Emma Watson już od ponad 20 lat obecna jest w show-biznesie. Popularność przyniosła jej rola Hermiony Granger w produkcjach z serii „Harry Potter”. Dzięki niej stała jedną z najpopularniejszych aktorek na świecie. Do tego rozchwytywaną. Po zakończeniu pracy na planie magicznego projektu gwiazda wystąpiła w jeszcze wielu innych produkcjach. Potem zniknęła. Ostatnio Emma Watson udzieliła wywiadu, w którym otworzyła się na temat przerwy w aktorstwie. Nie przebierała w słowach. 

Emma Watson zrobiła sobie przerwę w aktorstwie

Po „Harrym Potterze” aktorka zagrała jeszcze między innymi w „Pięknej i Bestii”, „The Circle. Krąg” czy „Colonii”. Po raz ostatni na ekranie aktorka pojawiła się jako Meg March w filmie „Małe kobietki” z 2019 roku.
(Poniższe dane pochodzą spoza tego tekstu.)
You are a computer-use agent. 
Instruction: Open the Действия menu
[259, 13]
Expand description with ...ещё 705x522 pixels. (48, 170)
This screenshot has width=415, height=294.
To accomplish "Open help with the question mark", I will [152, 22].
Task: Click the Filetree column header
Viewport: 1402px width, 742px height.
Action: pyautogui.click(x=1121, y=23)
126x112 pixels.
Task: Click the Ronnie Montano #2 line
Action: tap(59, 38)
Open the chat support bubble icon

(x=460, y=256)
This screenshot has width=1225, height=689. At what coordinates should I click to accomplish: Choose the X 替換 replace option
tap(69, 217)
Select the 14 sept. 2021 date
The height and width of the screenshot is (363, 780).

To oznacza, że od ponad czterech lat nie pojawiła się w żadnej produkcji. Co spowodowało jej decyzję o przerwaniu grania w filmach?

Emma Watson szczerze o tym, dlaczego zdecydowała się na przerwę w aktorstwie

W wywiadzie dla „Financial Times” gwiazda otworzyła się na temat swojej decyzji o rezygnacji (przynajmniej tymczasowej) z aktorstwa.
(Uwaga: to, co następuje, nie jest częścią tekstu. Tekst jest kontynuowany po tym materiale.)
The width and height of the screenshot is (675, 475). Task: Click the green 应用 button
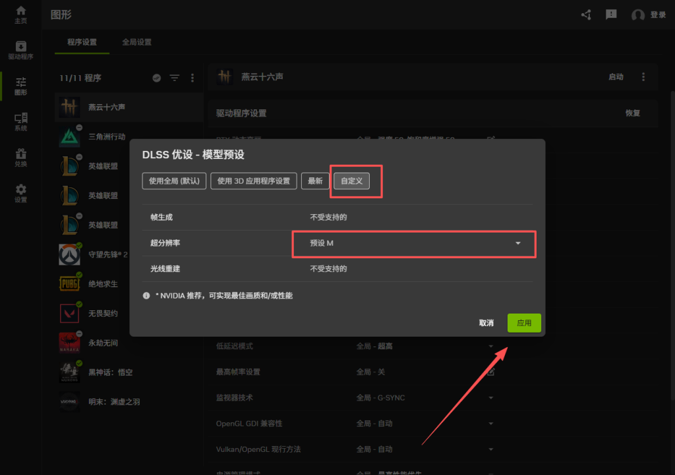point(524,323)
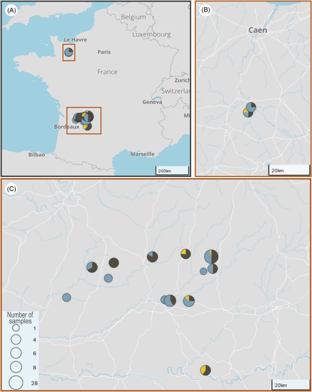Click the fully dark circle marker in panel C
312x392 pixels.
[114, 263]
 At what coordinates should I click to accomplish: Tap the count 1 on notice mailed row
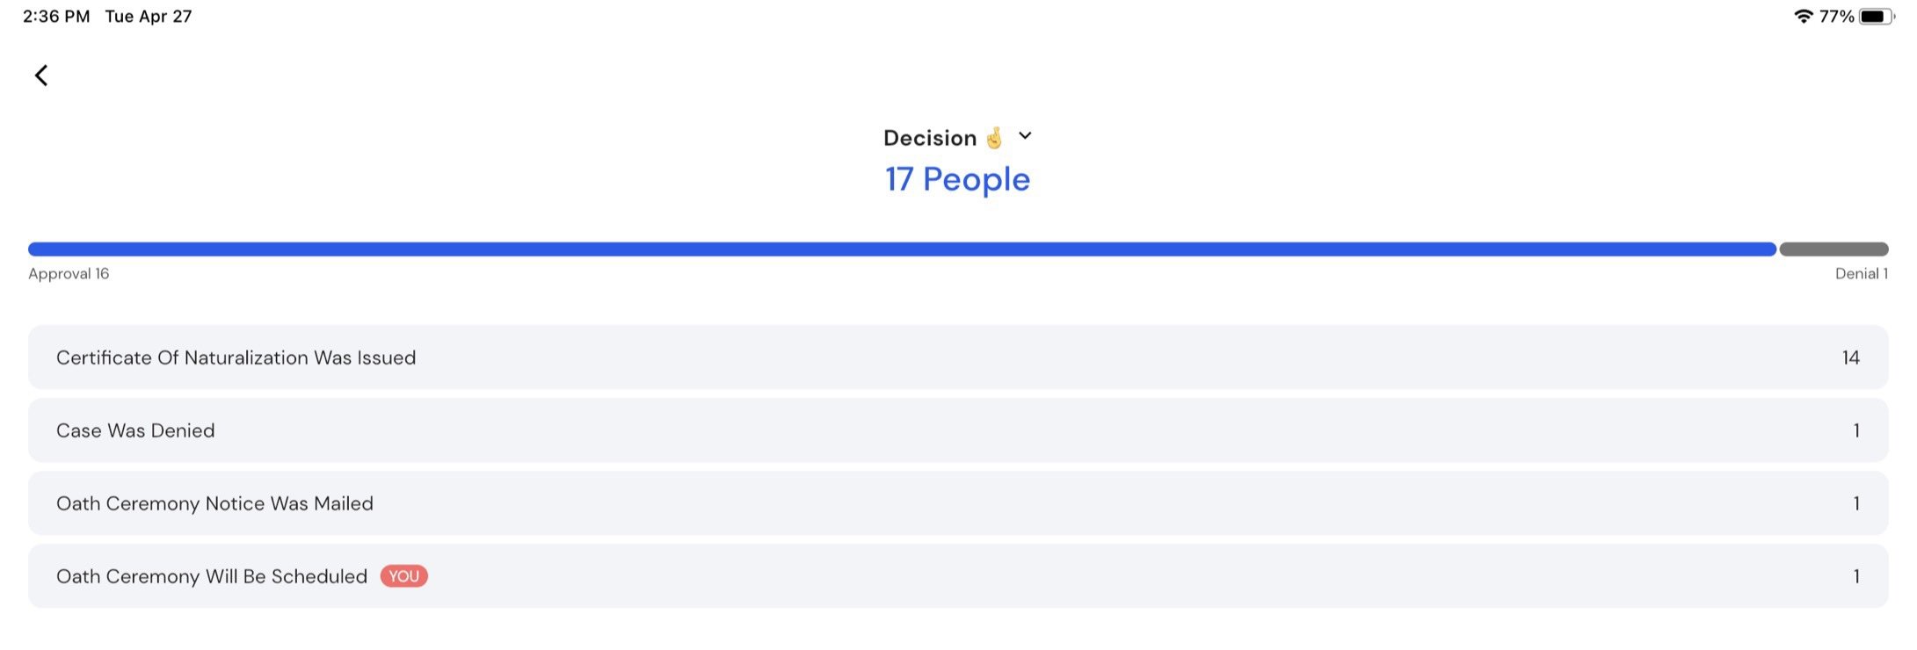click(1856, 503)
Czułam się, jak w klatce – zaczęła. – To, co było dla mnie naprawdę trudne, to to, że musiałam „sprzedać” coś, nad czym nie miałam zbyt dużej kontroli. Bardzo trudno było być twarzą i rzeczniczką filmów, w które nie mogłam być zaangażowana w trakcie produkcji – wyznała.

Watson przyznała też, że często nie miała żadnego wkładu twórczego w produkcję, w której występowała, co bardzo ją frustrowało.
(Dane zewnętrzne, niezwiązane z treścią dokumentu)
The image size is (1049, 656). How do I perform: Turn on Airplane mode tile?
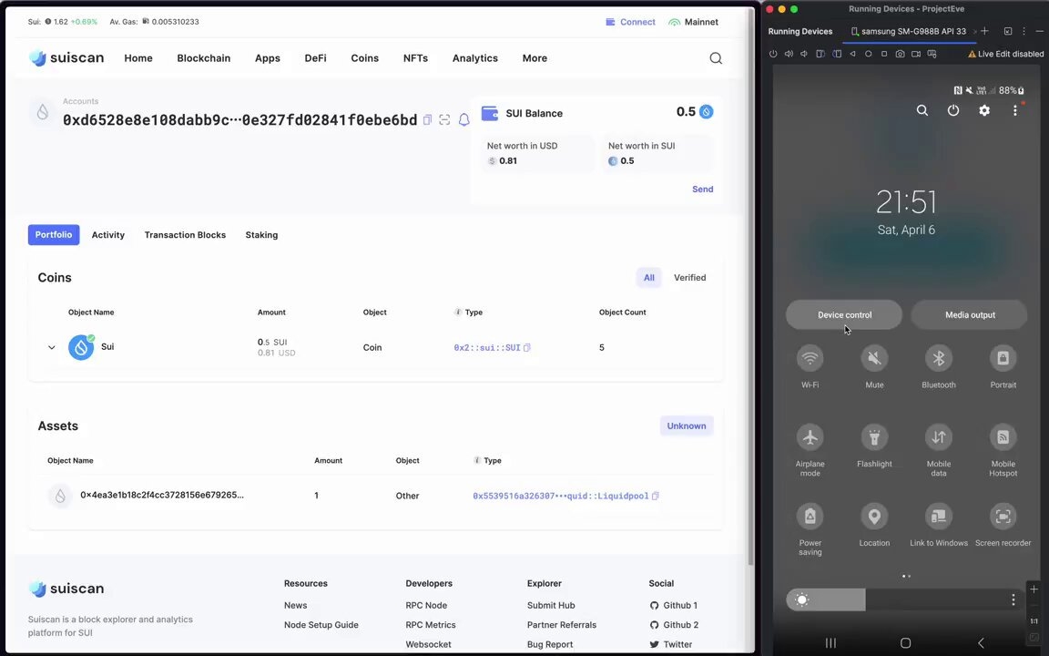coord(810,437)
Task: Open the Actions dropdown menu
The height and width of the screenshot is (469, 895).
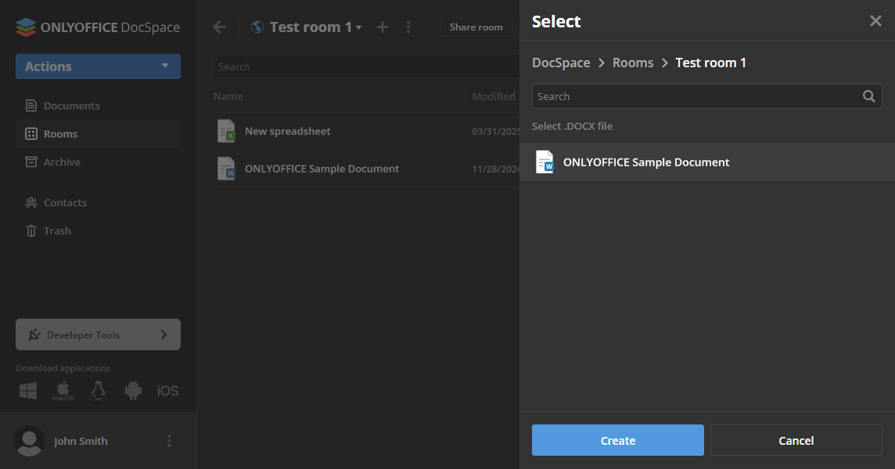Action: (98, 66)
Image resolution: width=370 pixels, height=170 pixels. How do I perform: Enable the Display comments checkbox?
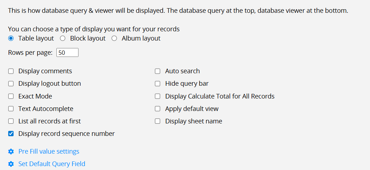(x=11, y=71)
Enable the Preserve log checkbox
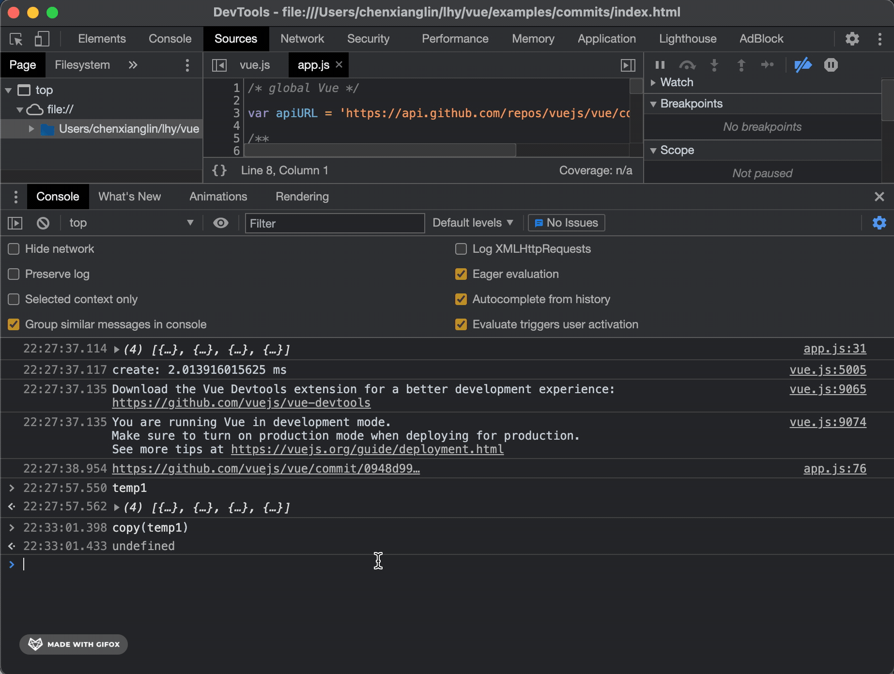 [x=14, y=274]
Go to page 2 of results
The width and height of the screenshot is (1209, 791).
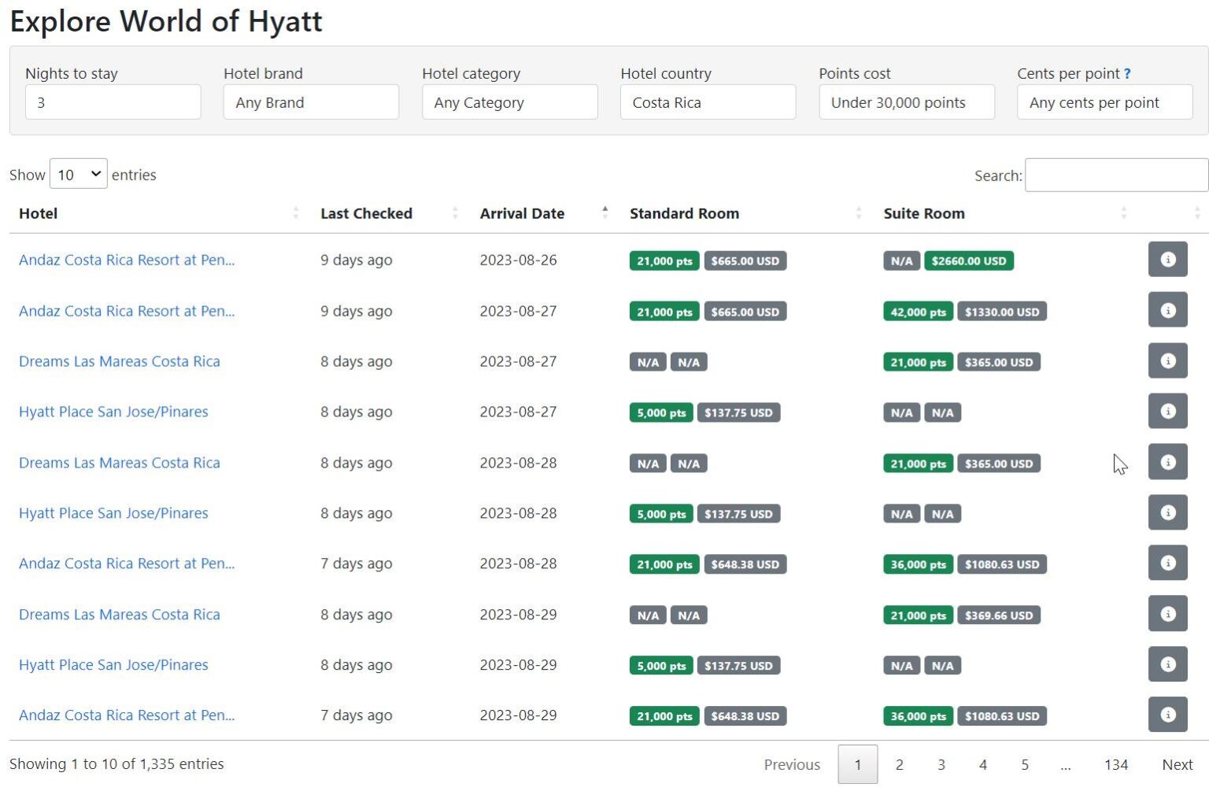pos(899,764)
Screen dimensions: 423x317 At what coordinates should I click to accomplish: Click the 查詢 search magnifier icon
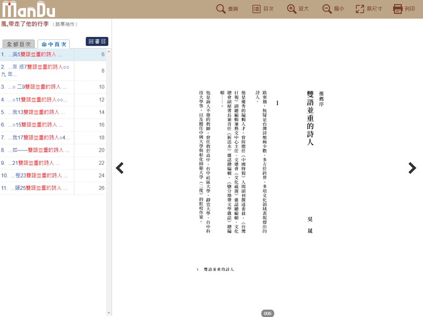[x=221, y=9]
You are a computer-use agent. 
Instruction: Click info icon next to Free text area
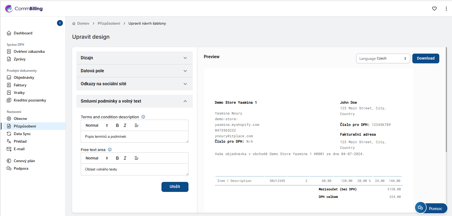click(110, 150)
Zostałam pociągnięta do odpowiedzialności w sposób, który zaczął mnie frustrować, ponieważ nie miałam głosu, nie miałam nic do powiedzenia – mówiła dalej aktorka. – Zdałam sobie sprawę, że chcę być twarzą tylko czegoś, o czym, jeśli ktoś mnie obwini, mogę mówić w sposób, który sprawi, że nie znienawidzę siebie: „Tak, schrzaniłam. To była moja decyzja. Powinnam była zrobić to lepiej”.

Co ciekawe, gwiazda odrzuciła kilka zawodowych propozycji, w tym role w takich filmach, jak „Kopciuszek” czy „La La Land”. Jej agenci i producenci produkcji mówili jej wtedy, że popełnia duży błąd, ale w tamtym okresie Emma Watson nie czuła się dobrze sama ze sobą. Mówiłam im wtedy: „Słuchajcie, muszę wrócić do szkoły” albo „Potrzebuję po prostu wrócić do domu i spędzić czas z moimi kotami”. Ludzie myśleli wtedy o mnie, że jestem nienormalna, ale tak naprawdę to, co robiłam było przeciwieństwem nienormalności – powiedziała szczerze „Vanity Fair” w 2017 roku.

Na szczęście na pytanie o powrót do aktorstwa 30-latka odpowiedziała: Tak, oczywiście. Czekamy więc na ogłoszenie nowej roli Emmy, w której będzie czuła się w pełni dobrze!